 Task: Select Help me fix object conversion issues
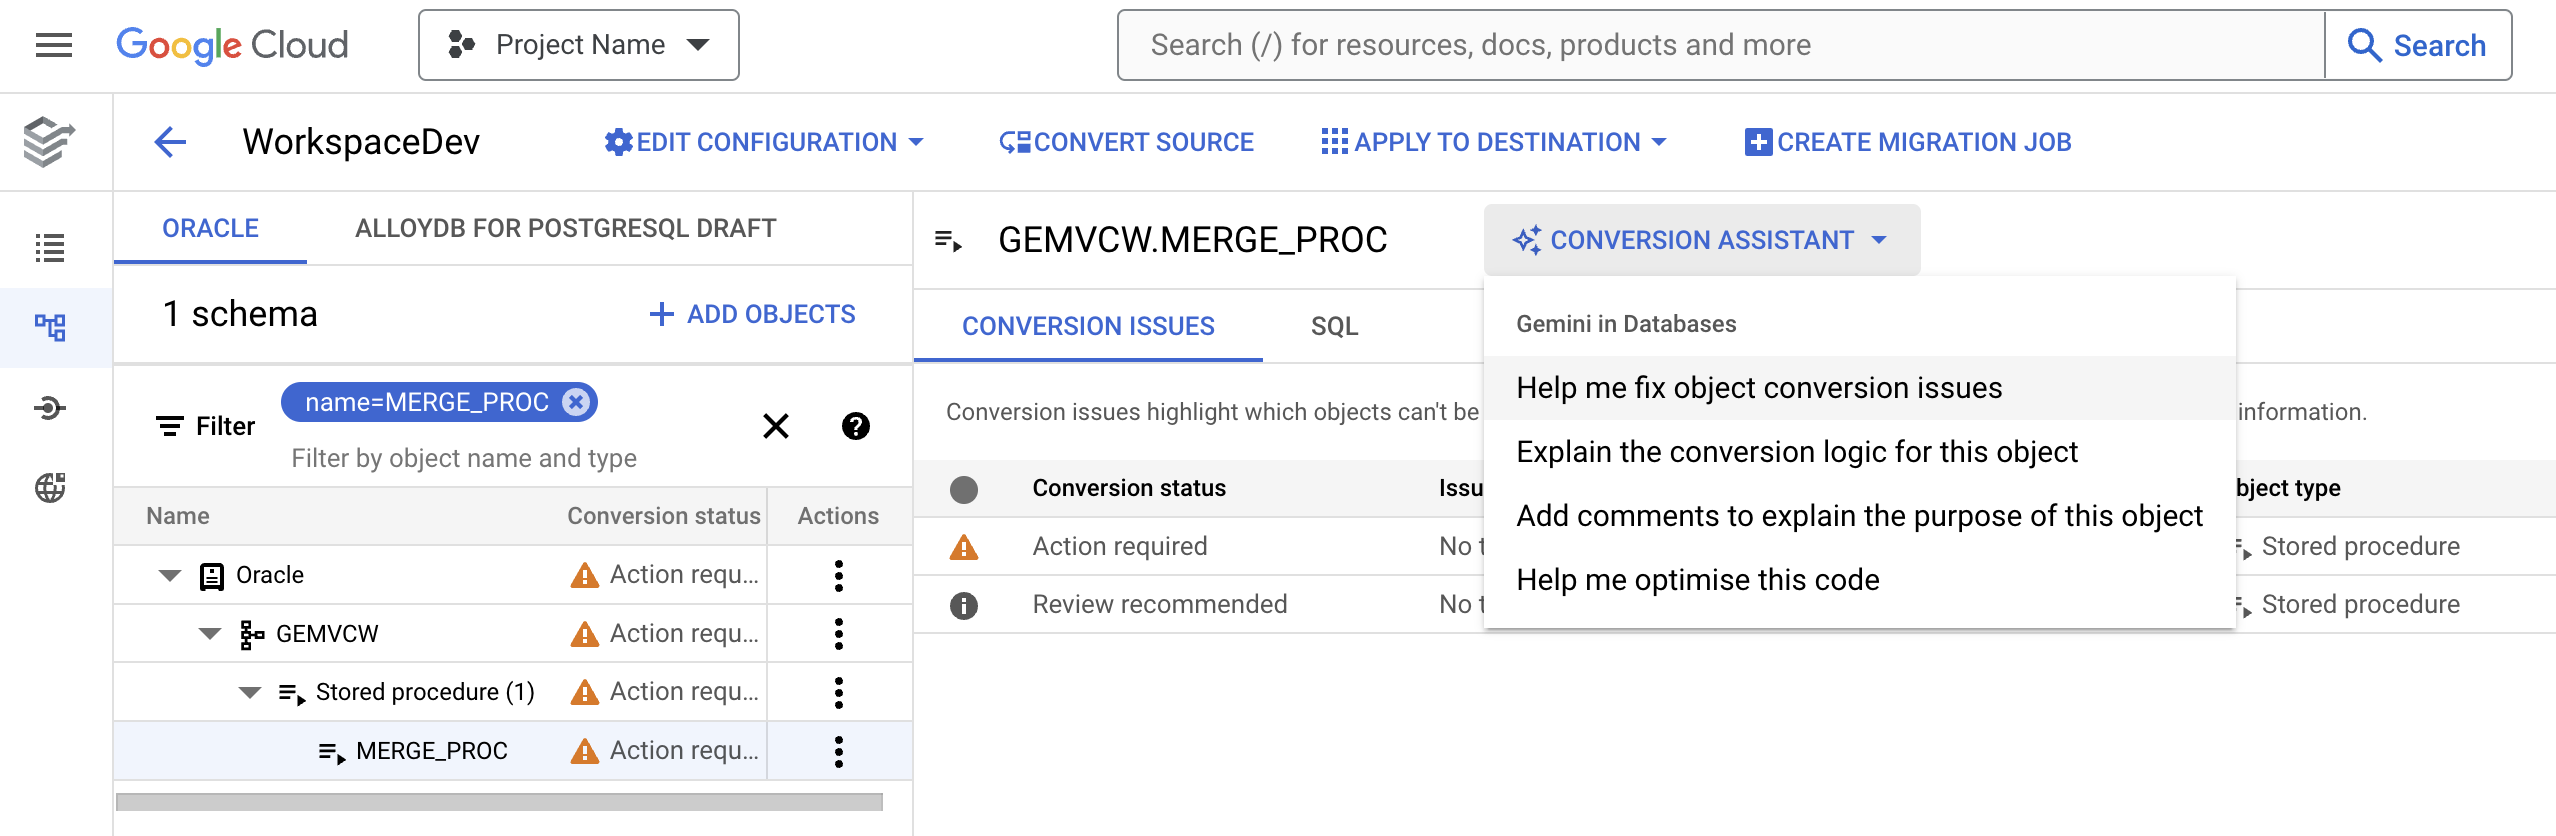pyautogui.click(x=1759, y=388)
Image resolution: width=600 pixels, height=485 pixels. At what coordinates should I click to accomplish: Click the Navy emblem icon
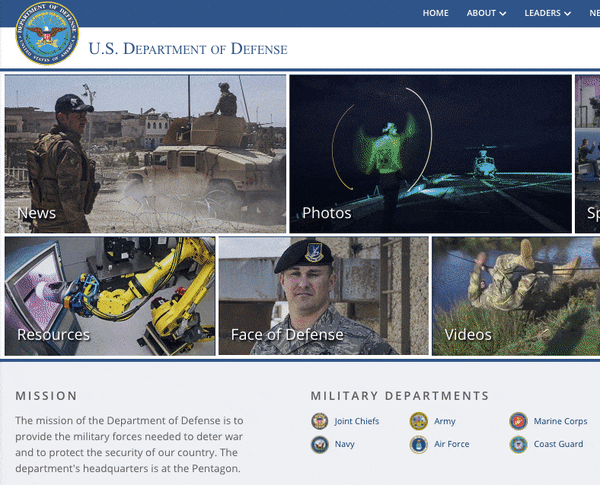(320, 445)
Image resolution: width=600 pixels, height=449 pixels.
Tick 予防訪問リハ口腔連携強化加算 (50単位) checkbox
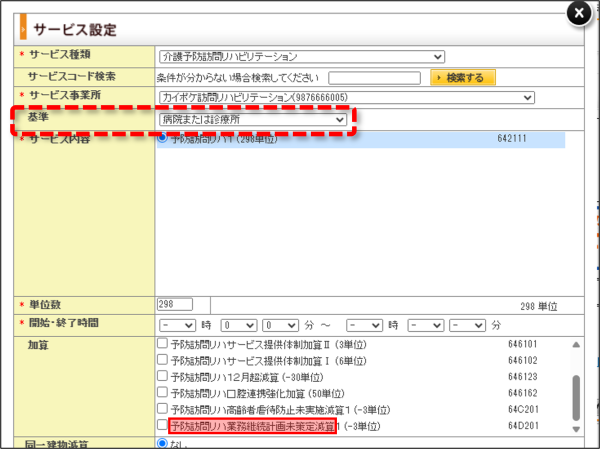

----------------------------------------

■ **DESCRIPTION OF THE TASK**:
The lines from the one containing "Image resolution: width=600 pixels, height=449" through the last line of the entries are to be copied exactly, both ends included, and the pictures are to be omitted.

■ **WRITTEN RESPONSE**:
Image resolution: width=600 pixels, height=449 pixels.
Tick 予防訪問リハ口腔連携強化加算 (50単位) checkbox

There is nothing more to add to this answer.